Ce qui mérite, il me semble, quelques explications.

Rappelons-nous, tout d’abord, que le créateur de Tintin, Georges Rémi (alias Hergé, derivé de ses initiales) était belge, tout comme le Congo, ce qui donne un premier élément. Mais on peut y ajouter que ce deuxième album suivait « Tintin au pays des Soviets », ouvrage également décrié pour des raisons à peu près semblables (Hergé s’en expliqua par la suite en indiquant qu’il avait créé ces deux albums alors qu’il vivait « dans un milieu plein de préjugés« ).
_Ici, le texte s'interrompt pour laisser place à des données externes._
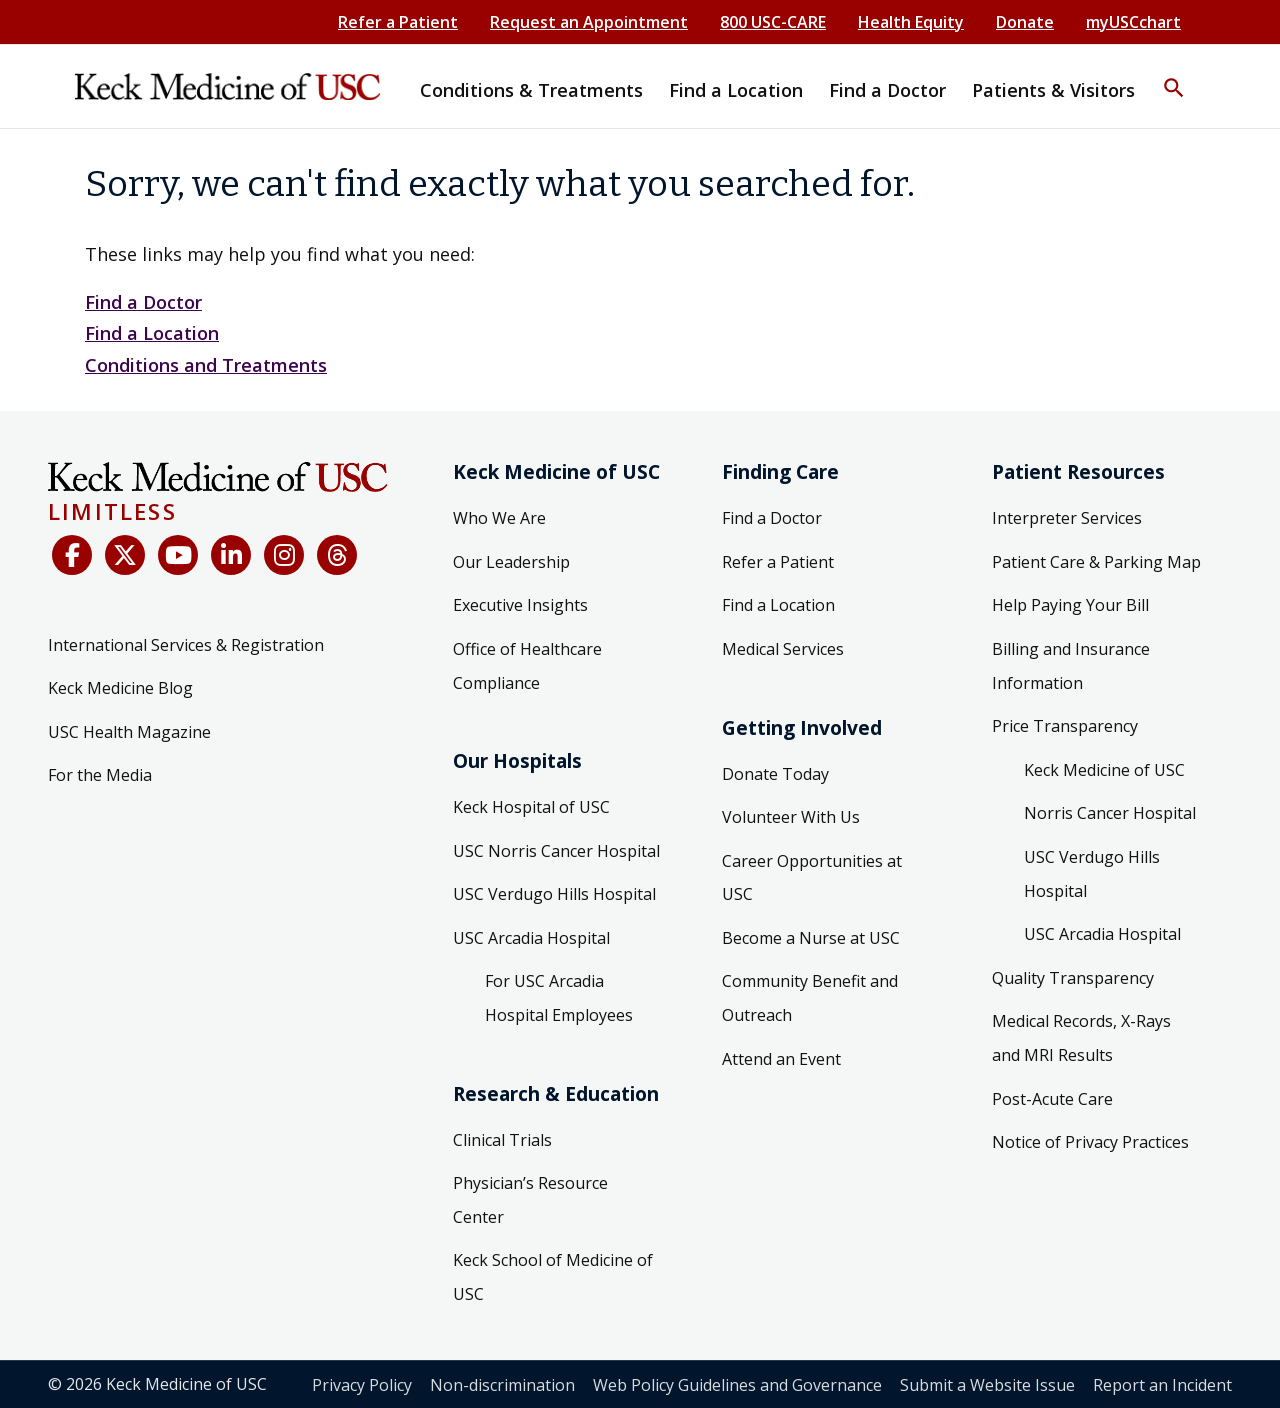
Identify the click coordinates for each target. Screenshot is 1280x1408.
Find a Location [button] (736, 90)
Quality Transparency (1073, 978)
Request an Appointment (589, 22)
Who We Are (499, 518)
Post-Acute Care (1052, 1099)
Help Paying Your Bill (1070, 605)
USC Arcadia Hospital (531, 938)
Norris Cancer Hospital (1110, 813)
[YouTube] (178, 555)
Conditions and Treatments (206, 365)
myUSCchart (1133, 22)
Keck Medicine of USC (1104, 770)
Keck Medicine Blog (120, 688)
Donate (1025, 22)
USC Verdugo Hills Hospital (554, 894)
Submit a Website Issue (987, 1385)
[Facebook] (72, 555)
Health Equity (911, 22)
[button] (1174, 75)
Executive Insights (520, 605)
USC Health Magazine (129, 732)
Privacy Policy (362, 1385)
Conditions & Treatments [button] (531, 90)
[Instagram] (284, 555)
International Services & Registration (186, 645)
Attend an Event (781, 1059)
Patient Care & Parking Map (1096, 562)
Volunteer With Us (791, 817)
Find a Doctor (143, 302)
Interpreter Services (1067, 518)
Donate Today (775, 774)
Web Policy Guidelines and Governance (737, 1385)
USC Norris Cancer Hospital (556, 851)
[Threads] (337, 555)
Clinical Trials (502, 1140)
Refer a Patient (398, 22)
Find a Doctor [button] (887, 90)
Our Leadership (511, 562)
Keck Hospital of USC (531, 807)
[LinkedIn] (231, 555)
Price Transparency (1065, 726)
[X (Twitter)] (125, 555)
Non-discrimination (502, 1385)
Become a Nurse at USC (811, 938)
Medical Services (783, 649)
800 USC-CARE (773, 22)
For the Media (100, 775)
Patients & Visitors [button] (1053, 90)
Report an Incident (1162, 1385)
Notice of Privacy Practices (1090, 1142)
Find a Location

L’histoire de la création de « Tintin au Congo » commence par une publication (en épisodes) dans le journal « Le Petit Vingtième » entre juin 1930 et juin 1931. Il s’agissait d’une oeuvre artistique qui avait également des objectifs sociétaux puisque le Congo manquait à l’époque de main d’oeuvre et souhaitait attirer des belges « métropolitains » pour creuser ses sols.

Lorsqu’il fut question de la publier sous forme d’un album, Hergé redessina l’aventure congolaise en couleur, réduisant au passage le nombre de planches (de 110 à 62) et gommant les références coloniales de certains passages.

Ce qui n’est apparemment pas suffisant pour le C.R.E., alors qu’en France l’album ne fait l’objet d’aucun avertissement.

J’entend certaines voix contester le fait qu’on « placardise » une oeuvre artistique majeure qui ne fait, finalement, que refléter la realité historique. Ce qui n’est pas faux.

Mais je me permettrai de répondre qu’il n’y a pas, dans ce cas précis, de censure. Et que personne ne souhaite (en tout cas je l’espère) que cet album soit retiré des étalages. Les américains et les britanniques s’assurent juste de ne pas fâcher les fameuses « minorités visibles » en prenant une décision qui consistera à ne pas laisser croire aux gamins que les relents colonialistes de leurs bandes dessinées favorites sont à prendre au premier degré.

Souhaitons qu’en France les choses se passent différemment, malgré tout. Et qu’on puisse s’inspirer du « Explicit Lyrics » qui colore les albums de musique dont les paroles sont jugées (plus ou moins, ce qui est un sacré débat) subversives afin de prévenir les futurs lecteurs qu’il doivent tenter de prendre leurs distances avec ce qu’ils lisent.

De toutes façons personne n’empêchera même des adultes de comprendre cette histoire comme ils le veulent et même de conforter leur éventuelle vision inégalitaire des races.

…ceci dit, on peut toujours essayer.